SUPPLIED DATA

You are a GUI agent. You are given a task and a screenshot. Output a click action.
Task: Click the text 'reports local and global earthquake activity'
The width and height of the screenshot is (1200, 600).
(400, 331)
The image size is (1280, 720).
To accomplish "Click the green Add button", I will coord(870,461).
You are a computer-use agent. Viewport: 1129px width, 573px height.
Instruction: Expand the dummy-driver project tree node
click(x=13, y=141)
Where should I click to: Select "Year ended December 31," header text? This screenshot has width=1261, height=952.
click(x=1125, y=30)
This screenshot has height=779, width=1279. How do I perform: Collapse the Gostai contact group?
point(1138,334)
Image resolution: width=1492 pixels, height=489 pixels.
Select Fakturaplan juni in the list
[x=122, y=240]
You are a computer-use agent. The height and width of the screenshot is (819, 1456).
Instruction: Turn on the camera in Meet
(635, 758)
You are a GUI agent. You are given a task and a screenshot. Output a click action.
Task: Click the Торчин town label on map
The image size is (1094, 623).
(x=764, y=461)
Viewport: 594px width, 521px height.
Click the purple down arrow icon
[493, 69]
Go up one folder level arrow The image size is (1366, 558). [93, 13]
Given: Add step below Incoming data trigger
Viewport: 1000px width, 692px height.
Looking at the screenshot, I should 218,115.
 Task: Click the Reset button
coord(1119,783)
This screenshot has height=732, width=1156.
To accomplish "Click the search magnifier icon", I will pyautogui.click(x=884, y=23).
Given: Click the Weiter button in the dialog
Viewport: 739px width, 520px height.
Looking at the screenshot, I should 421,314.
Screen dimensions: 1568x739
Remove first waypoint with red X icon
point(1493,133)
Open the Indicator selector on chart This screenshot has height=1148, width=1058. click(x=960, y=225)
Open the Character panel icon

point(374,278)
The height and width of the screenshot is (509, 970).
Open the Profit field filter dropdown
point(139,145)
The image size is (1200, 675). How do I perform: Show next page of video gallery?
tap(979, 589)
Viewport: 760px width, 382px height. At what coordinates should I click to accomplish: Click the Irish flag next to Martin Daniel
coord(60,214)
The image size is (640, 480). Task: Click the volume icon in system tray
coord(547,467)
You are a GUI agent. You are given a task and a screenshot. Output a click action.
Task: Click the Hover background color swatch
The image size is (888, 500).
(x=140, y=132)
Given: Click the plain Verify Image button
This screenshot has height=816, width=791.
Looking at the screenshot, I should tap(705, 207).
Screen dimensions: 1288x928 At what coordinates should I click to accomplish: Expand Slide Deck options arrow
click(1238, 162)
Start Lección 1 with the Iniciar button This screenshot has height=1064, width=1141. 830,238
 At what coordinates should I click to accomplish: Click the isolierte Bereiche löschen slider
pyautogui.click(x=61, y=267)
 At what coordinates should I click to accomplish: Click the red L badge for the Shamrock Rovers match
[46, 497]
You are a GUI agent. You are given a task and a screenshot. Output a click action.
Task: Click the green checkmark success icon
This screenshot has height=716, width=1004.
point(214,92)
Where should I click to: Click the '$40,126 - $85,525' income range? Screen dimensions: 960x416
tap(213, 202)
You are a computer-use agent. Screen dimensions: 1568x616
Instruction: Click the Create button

WORK ORDER
Go through the entries above and restate each one exactly.

WRITTEN RESPONSE
You are a GUI agent. You are given a task and a screenshot. Output a click action.
Task: Click the text 'reports local and global earthquake activity'
The width and height of the screenshot is (1200, 600).
(400, 331)
The image size is (1280, 720).
To accomplish "Click the green Add button", I will coord(870,461).
You are a computer-use agent. Viewport: 1129px width, 573px height.
Instruction: Expand the dummy-driver project tree node
click(x=13, y=141)
Where should I click to: Select "Year ended December 31," header text? This screenshot has width=1261, height=952.
click(x=1125, y=30)
This screenshot has height=779, width=1279. How do I perform: Collapse the Gostai contact group?
point(1138,334)
Image resolution: width=1492 pixels, height=489 pixels.
Select Fakturaplan juni in the list
[x=122, y=240]
You are a computer-use agent. The height and width of the screenshot is (819, 1456).
Instruction: Turn on the camera in Meet
(635, 758)
You are a GUI agent. You are given a task and a screenshot. Output a click action.
Task: Click the Торчин town label on map
The image size is (1094, 623).
(x=764, y=461)
Viewport: 594px width, 521px height.
Click the purple down arrow icon
[493, 69]
Go up one folder level arrow The image size is (1366, 558). [93, 13]
Given: Add step below Incoming data trigger
Viewport: 1000px width, 692px height.
Looking at the screenshot, I should 218,115.
 Task: Click the Reset button
coord(1119,783)
This screenshot has height=732, width=1156.
To accomplish "Click the search magnifier icon", I will pyautogui.click(x=884, y=23).
Given: Click the Weiter button in the dialog
Viewport: 739px width, 520px height.
Looking at the screenshot, I should 421,314.
Screen dimensions: 1568x739
Remove first waypoint with red X icon
point(1493,133)
Open the Indicator selector on chart This screenshot has height=1148, width=1058. click(x=960, y=225)
Open the Character panel icon

point(374,278)
The height and width of the screenshot is (509, 970).
Open the Profit field filter dropdown
point(139,145)
The image size is (1200, 675). How do I perform: Show next page of video gallery?
tap(979, 589)
Viewport: 760px width, 382px height. At what coordinates should I click to accomplish: Click the Irish flag next to Martin Daniel
coord(60,214)
The image size is (640, 480). Task: Click the volume icon in system tray
coord(547,467)
You are a GUI agent. You are given a task and a screenshot. Output a click action.
Task: Click the Hover background color swatch
The image size is (888, 500).
(x=140, y=132)
Given: Click the plain Verify Image button
This screenshot has height=816, width=791.
Looking at the screenshot, I should tap(705, 207).
Screen dimensions: 1288x928 At what coordinates should I click to accomplish: Expand Slide Deck options arrow
click(1238, 162)
Start Lección 1 with the Iniciar button This screenshot has height=1064, width=1141. 830,238
 At what coordinates should I click to accomplish: Click the isolierte Bereiche löschen slider
pyautogui.click(x=61, y=267)
 At what coordinates should I click to accomplish: Click the red L badge for the Shamrock Rovers match
[46, 497]
You are a GUI agent. You are given a task and a screenshot. Output a click action.
Task: Click the green checkmark success icon
This screenshot has height=716, width=1004.
point(214,92)
Where should I click to: Click the '$40,126 - $85,525' income range? Screen dimensions: 960x416
tap(213, 202)
You are a computer-use agent. Screen dimensions: 1568x616
Instruction: Click the Create button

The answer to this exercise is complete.